Start Selection

Flink backend
For flink backend, both batch
and streaming
mode are supported.
To use flink as backend, there are a few things we need to know.
ETL mode
Both batch
and streaming
mode are supported in flink backend. But we still need to specify one before running the ETL.
To specify which mode to use in the ETL, we could add a configuration as below:
-- The value of the configuration below could be 'batch' or 'streaming'.
-- config: easy_sql.etl_type=streaming
Connector configuration
A flink application reads data from some data source and write data to some other system. Both the source and target are configured by connectors. (Refer here to know more about it.)
To write a flink application in Easy SQL, we need to provide a configuration file to describe the connectors used.
The configuration file is in JSON format and the structure of it is intuitive. Below is a sample configuration with detailed description. (Please read the comment to understand the configuration design.)
{
// Define catalogs to use in flink to find tables
"catalogs": [
{
// Name is used as the catalog name. The other properties are used to create the catalog.
// More at https://nightlies.apache.org/flink/flink-docs-release-1.15/docs/connectors/table/hive/hive_catalog/
"name": "myHiveCatalog",
"type": "hive",
"hive-conf-dir": "path/to/hive_conf"
},
{
// Name is used as the catalog name. The other properties are used to create the catalog.
// More at https://nightlies.apache.org/flink/flink-docs-release-1.15/docs/connectors/table/jdbc/#usage-of-jdbc-catalog
"name": "myJdbcCatalog",
"type" = "jdbc",
"default-database" = "...",
"username" = "...",
"password" = "...",
"base-url" = "..."
}
],
// Define databases and tables that will be registered in flink.
// The below configuration could be generated from the data source.
"databases": [
{
// The database name to register in flink
"name": "db_1",
// The connectors to use to register table in flink. Connectors could be reused across tables.
"connectors": [
{
// Name of the connector, should be unique in one database
"name": "connector_1",
// Options of the connector, refer to the corresponding connector for more information.
// More at https://nightlies.apache.org/flink/flink-docs-release-1.15/docs/connectors/table/overview/.
// When used to register table, the options here will be updated by options defined in table section.
"options": {
"connector": "jdbc",
"url": "jdbc:postgresql://localhost:5432/postgres",
"username": "postgres",
"password": "postgres"
}
},
{
"name": "connector_2",
"options": {
"connector": "postgres-cdc",
"hostname": "localhost",
"port": "5432",
"database-name": "postgres",
"schema-name": "postgres",
"username": "postgres",
"password": "postgres"
}
}
],
// Defined tables that will be registered under the database.
"tables": [
{
// Name of the table
"name": "source_1",
// Connector of the table
"connector": {
"name": "connector_1",
// Connector options, will be merged with connector options above and take precedence.
"options": {
"table-name": "sample.test"
}
},
// Schema definition of the table, used to create table
"schema": [
"`id` INT",
"val VARCHAR",
"PRIMARY KEY (id) NOT ENFORCED"

End Selection

What this task involves: Continue the Flink backend documentation from the point where it stops.

Start Recorded data

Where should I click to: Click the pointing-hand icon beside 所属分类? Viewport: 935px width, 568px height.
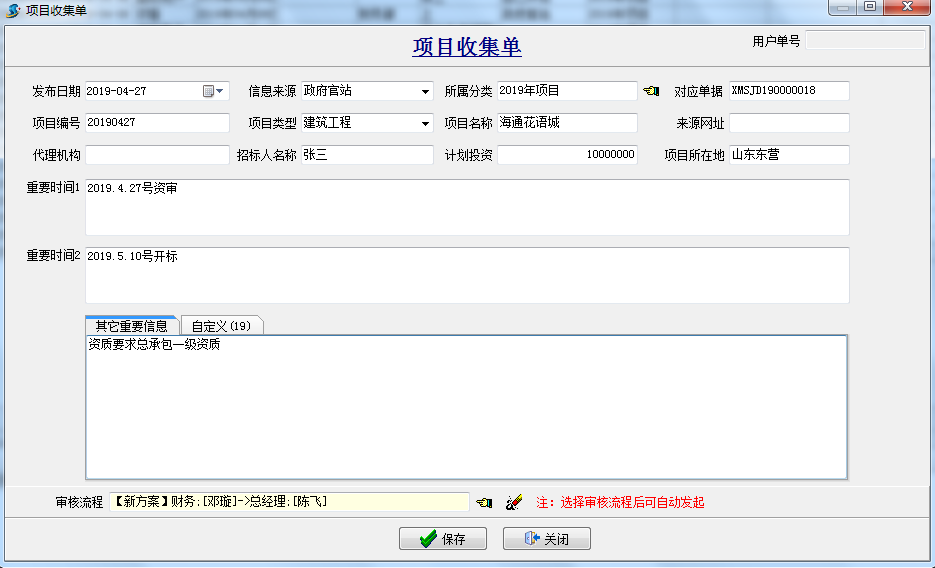651,91

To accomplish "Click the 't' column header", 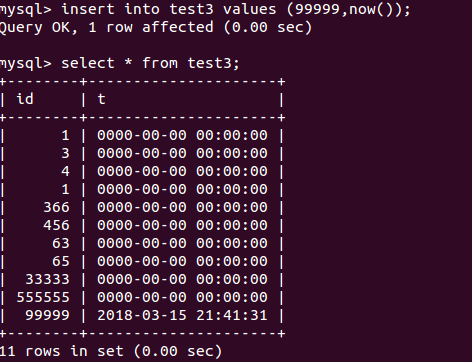I will point(102,99).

End Recorded data

Task answer:
],
// Partition definition of the table, used to create table
"partition_by": ["id", "val"]
},
{
"name": "target_1",
"connector": {
"name": "connector_1",
"options": {
"table-name": "out_put_table"
}
},
"schema": [
"id INT",
"val VARCHAR",
"PRIMARY KEY (id) NOT ENFORCED"
]
}
]
},
{
"name": "db_2",
"connectors": [
],
"tables": [
]
}
]
}
Register catalogs and tables
To specify which configuration file to use in an ETL. We could use a configuration directive. An example is as below:
-- config: easy_sql.flink_tables_file_path=path/to/your/connectors_config.json
After we specified this configuration, Easy SQL will try register the catalogs defined in it.
If we’d like to register tables in flink, we need to use the inputs
/outputs
directive, which states tables that are used as inputs or outputs in this ETL. An example could be:
-- inputs: db_1.source_1, db_1.target_1
-- outputs: db_1.target_1
Easy SQL will only register tables if they are stated as inputs or outputs of the ETL.
Job configuration
There are three types of configurations for a flink job.
Commandline configuration. Refer here.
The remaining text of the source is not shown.